● TASK DETAILS: Although the listing below holds pictures, reproduce only its lines from the one containing "Dismiss the dialog with Cancel" through the last, exactly and without them.

● GIVEN RECORDS:
= = = =

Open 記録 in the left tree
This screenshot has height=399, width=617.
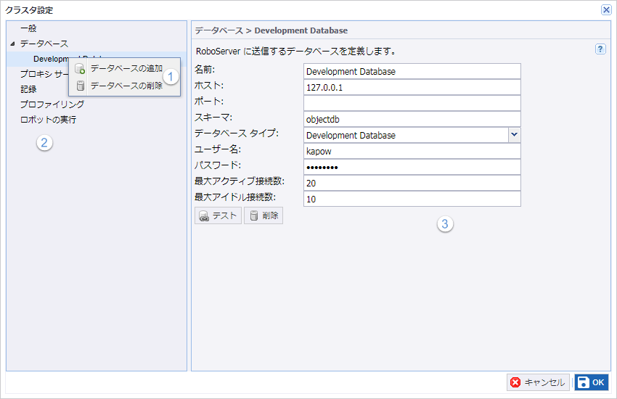tap(28, 89)
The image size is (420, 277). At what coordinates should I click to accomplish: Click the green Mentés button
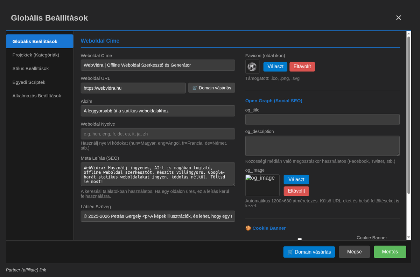390,252
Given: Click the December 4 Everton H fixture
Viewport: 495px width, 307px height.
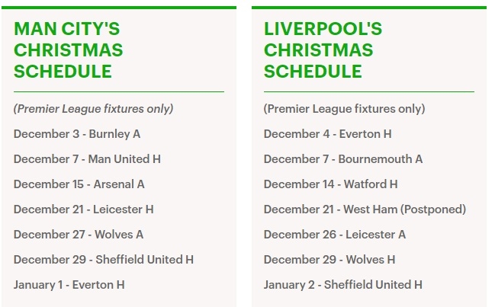Looking at the screenshot, I should [328, 134].
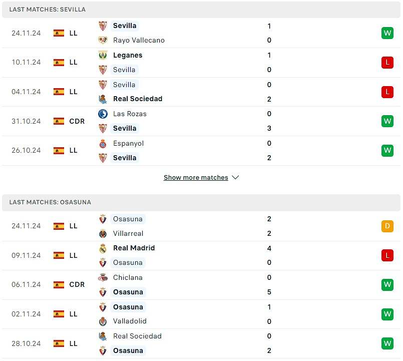Open the Real Sociedad team link on 04.11.24

pos(138,99)
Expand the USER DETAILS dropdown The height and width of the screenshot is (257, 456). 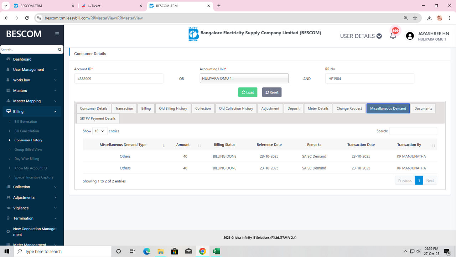click(x=361, y=36)
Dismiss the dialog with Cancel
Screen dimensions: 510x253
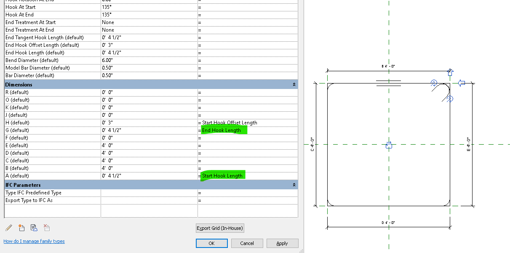click(247, 243)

= = = =

● TASK ANSWER:
Dismiss the dialog with Cancel
Screen dimensions: 510x253
click(247, 243)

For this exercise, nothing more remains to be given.